The network may have reason to believe viewers are getting over the “fake news” trend. A survey commissioned by CNN in late July found the percentage of Americans who thought biased reporting from mainstream news organizations was at the root of the issue has declined to 69%, compared with 73% in January. Of respondents, 52% felt CNN was fair in its coverage of President Trump.
While MSNBC is getting a lot of attention, CNN’s viewership has increased over the long haul. In the second quarter, overall total day audience rose 25%, while viewers between 25 and 54 — the ones coveted most by advertisers — increased 39%. Total day audience in that demographic is up nearly 74% year to date through July 25, according to Nielsen, compared with the same period in 2013. CNN says primetime viewership through July 30 is at its second-highest level since 2008.

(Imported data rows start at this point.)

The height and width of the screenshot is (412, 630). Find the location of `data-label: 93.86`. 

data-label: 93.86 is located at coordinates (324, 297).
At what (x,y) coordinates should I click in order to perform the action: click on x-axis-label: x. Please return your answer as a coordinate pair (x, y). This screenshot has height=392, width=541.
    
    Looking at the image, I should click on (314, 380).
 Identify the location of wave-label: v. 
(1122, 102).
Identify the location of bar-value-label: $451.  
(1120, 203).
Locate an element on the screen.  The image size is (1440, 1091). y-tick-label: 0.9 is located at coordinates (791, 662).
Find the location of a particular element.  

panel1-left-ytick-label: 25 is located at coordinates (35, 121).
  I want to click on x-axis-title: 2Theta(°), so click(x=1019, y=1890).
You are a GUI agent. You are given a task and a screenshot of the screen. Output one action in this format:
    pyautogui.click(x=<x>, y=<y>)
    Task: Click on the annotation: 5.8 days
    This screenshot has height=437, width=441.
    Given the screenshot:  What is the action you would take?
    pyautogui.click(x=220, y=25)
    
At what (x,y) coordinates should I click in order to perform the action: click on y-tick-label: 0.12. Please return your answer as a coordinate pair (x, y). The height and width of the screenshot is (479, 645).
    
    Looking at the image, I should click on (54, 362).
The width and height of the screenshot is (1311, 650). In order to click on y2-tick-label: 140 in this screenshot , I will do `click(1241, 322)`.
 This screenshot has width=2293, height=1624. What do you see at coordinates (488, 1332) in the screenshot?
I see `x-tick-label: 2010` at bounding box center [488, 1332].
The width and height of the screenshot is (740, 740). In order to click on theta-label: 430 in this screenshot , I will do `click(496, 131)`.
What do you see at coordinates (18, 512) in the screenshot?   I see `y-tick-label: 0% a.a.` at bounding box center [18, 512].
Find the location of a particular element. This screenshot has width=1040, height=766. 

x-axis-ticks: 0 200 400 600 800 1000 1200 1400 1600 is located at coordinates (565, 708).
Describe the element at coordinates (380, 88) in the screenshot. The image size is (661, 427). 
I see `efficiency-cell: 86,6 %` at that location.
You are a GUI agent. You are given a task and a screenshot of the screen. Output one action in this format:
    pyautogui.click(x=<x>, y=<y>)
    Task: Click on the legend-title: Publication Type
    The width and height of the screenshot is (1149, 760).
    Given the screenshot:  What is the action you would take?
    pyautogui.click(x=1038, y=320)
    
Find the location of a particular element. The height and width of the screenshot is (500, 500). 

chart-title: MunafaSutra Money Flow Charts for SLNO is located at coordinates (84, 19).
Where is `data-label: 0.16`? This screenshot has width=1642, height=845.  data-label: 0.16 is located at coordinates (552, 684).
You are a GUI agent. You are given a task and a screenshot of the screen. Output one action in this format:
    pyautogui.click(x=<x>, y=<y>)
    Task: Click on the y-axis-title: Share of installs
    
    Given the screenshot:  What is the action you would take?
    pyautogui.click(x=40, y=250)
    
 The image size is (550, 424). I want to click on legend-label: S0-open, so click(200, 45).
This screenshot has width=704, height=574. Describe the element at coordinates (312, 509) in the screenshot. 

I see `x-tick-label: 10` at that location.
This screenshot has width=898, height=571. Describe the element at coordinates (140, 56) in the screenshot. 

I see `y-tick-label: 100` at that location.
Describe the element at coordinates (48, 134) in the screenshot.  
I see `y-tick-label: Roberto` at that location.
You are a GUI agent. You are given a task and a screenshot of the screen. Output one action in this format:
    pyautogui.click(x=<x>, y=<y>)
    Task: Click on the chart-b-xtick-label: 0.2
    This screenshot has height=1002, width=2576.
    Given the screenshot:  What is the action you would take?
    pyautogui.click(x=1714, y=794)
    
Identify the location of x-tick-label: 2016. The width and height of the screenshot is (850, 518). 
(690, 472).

Meantime, CNN is trying to build out other businesses. In an earlier era, CNN might have taken its cues from The New York Times and The Washington Post, but as new technology erodes distinctions between print and video, it is competing more directly with them. News junkies can find CNN headlines on their smartphones, Apple TV and Twitter as quickly as via the set-top box. “There are days when there will be a story we’re quite proud of on digital and then we’ll reverse engineer it back onto TV, and there are days when we break news on TV because of something a guest said and we drive people back to digital,” said Andrew Morse, executive vice president of editorial of CNN U.S. and general manager of CNN Digital Worldwide. CNN is set to launch a show on Snapchat, he said, and is readying Beme News with YouTube personality Casey Neistat.
But whatever it reports — whether on old-school platforms or via new tech — is held to high editorial standards, Morse said. “We know that there are a lot of eyeballs on us,” he noted. And that, after all, is what interests both Trump officials and AT&T.